SOURCE DOCUMENT
Service workers allow a mechanism to intercede and rewrite streams as downloaded, while still keeping them URL bound. URLs streamed and rewritten by a service worker can be cached until either the URL changes or the service worker that did the rewriting. This seems nice in that it works the same for other resources too (imagine an image format converter).

If a service work can rewrite the wasm binary then the web browser can not control the caching. It can not know what inputs the product (the rewritten stream) depends on. It might know that if the up stream source changes that the rewritten output has potentially changed, but it can not know that the rewritten output has not change so can not cache the downstream products of that rewrite using upstream URLs and versions alone rather it would be forced to use the rewritten stream as a key and given that these could be large blobs that approach is a far greater burden.

It appears a requirement of effective caching that the rewriting depends on inputs that can be used as effective cache keys, and on those alone. Note that the key might be a provenance trail, for example the input to the compiler might be the key (source URL A version abc, rewritten with source URL B version abc and constants i, j and k). The means that the code that does the rewriting needs to be isolated from other inputs and for any inputs to be well defined (there is a little more to it), and for the web browser to be able to depend on this the web browser needs to isolate such code. The current architecture and framework is not going to work.

By a 'build manifest' is meant something like a Makefile that specifies the source inputs to the data flow such as a URL, and the stages of rewriting along the data flow path. The web browser can then schedule the work and effectively cache the intermediate products or the compiled code as it chooses, and it can re-run these as needed to regenerate code.

We don't need to speculate about what future feature detection is needed, we know what is required to efficiently implement caching with rewriting in general and should design for that now.

We can test proposals using existing web browser support. For example, can wasm be rewritten to asm.js and can caching work effectively. Can the compiled asm.js code be cached using the wasm source URL and version plus the source and version of the code that does the rewriting alone. Can the web browser choose to flush this cache and re-run the pipeline as needed. Can this cached computation be shared safely across origins. These are some tests by which a proposal can be evaluated now, and the proposals being submitted here do not meet these tests.

There are other resource scheduling issues too, for example the wasm code might need a large linear block of memory for its linear memory and it would be more efficient to allocate that after compilation. Compiling on multiple threads can consume a lot of memory, and pre-allocating the linear memory can mean that code will just not run on low memory devices.

YOUR INSTRUCTIONS
Quote the post on caching rewritten wasm code word for word, starting at "There are other" and ending at "low memory devices.". The listing that follows is not needed for anything here.

SUPPLIED DATA
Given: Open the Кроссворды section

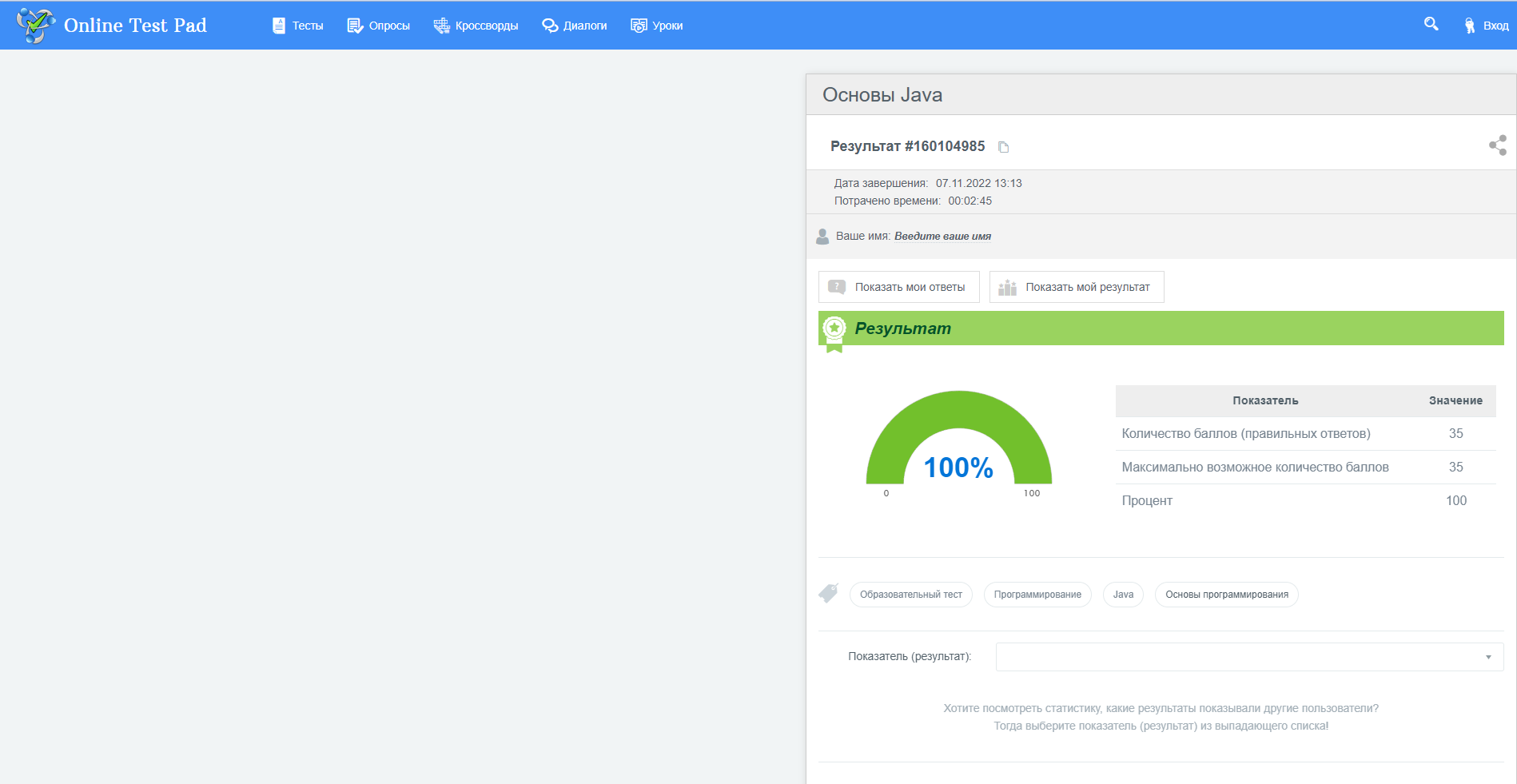Looking at the screenshot, I should [x=476, y=26].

RESULT OF THE TASK
There are other resource scheduling issues too, for example the wasm code might need a large linear block of memory for its linear memory and it would be more efficient to allocate that after compilation. Compiling on multiple threads can consume a lot of memory, and pre-allocating the linear memory can mean that code will just not run on low memory devices.